■ Work to complete ■
All records must be restated word for word.

■ Data extract ■

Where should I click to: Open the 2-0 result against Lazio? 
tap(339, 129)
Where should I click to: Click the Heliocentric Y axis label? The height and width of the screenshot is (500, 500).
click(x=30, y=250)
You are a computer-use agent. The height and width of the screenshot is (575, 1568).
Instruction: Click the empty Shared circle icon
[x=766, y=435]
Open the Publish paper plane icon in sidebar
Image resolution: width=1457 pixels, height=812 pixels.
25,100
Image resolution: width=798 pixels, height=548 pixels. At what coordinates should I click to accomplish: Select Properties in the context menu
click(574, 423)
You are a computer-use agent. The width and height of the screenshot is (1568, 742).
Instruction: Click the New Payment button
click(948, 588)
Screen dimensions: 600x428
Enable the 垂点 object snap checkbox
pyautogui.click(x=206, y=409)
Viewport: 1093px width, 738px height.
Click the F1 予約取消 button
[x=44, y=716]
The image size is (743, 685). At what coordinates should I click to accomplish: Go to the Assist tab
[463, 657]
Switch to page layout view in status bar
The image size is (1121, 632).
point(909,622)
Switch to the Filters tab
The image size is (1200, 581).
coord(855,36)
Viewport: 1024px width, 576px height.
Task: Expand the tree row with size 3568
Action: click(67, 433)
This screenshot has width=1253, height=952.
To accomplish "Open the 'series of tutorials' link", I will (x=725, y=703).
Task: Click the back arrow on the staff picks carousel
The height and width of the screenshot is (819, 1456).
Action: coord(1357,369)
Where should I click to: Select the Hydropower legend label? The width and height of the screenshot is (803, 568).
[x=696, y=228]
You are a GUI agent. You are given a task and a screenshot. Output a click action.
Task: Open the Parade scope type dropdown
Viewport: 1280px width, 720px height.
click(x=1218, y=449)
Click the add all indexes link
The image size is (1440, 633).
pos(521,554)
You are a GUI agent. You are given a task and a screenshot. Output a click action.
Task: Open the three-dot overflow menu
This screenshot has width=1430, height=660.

■ Reply ■
Where should I click to: Open the 2-0 result against Lazio? 
tap(339, 129)
Where should I click to: Click the Heliocentric Y axis label? The height and width of the screenshot is (500, 500).
click(x=30, y=250)
You are a computer-use agent. The height and width of the screenshot is (575, 1568).
Instruction: Click the empty Shared circle icon
[x=766, y=435]
Open the Publish paper plane icon in sidebar
Image resolution: width=1457 pixels, height=812 pixels.
25,100
Image resolution: width=798 pixels, height=548 pixels. At what coordinates should I click to accomplish: Select Properties in the context menu
click(574, 423)
You are a computer-use agent. The width and height of the screenshot is (1568, 742).
Instruction: Click the New Payment button
click(948, 588)
Screen dimensions: 600x428
Enable the 垂点 object snap checkbox
pyautogui.click(x=206, y=409)
Viewport: 1093px width, 738px height.
Click the F1 予約取消 button
[x=44, y=716]
The image size is (743, 685). At what coordinates should I click to accomplish: Go to the Assist tab
[463, 657]
Switch to page layout view in status bar
The image size is (1121, 632).
point(909,622)
Switch to the Filters tab
The image size is (1200, 581).
coord(855,36)
Viewport: 1024px width, 576px height.
Task: Expand the tree row with size 3568
Action: click(67, 433)
This screenshot has width=1253, height=952.
To accomplish "Open the 'series of tutorials' link", I will (x=725, y=703).
Task: Click the back arrow on the staff picks carousel
The height and width of the screenshot is (819, 1456).
Action: coord(1357,369)
Where should I click to: Select the Hydropower legend label? The width and height of the screenshot is (803, 568).
[x=696, y=228]
You are a GUI agent. You are given a task and a screenshot. Output a click action.
Task: Open the Parade scope type dropdown
Viewport: 1280px width, 720px height.
click(x=1218, y=449)
Click the add all indexes link
The image size is (1440, 633).
pos(521,554)
You are a GUI agent. You are given a task and a screenshot. Output a click action.
Task: Open the three-dot overflow menu
This screenshot has width=1430, height=660.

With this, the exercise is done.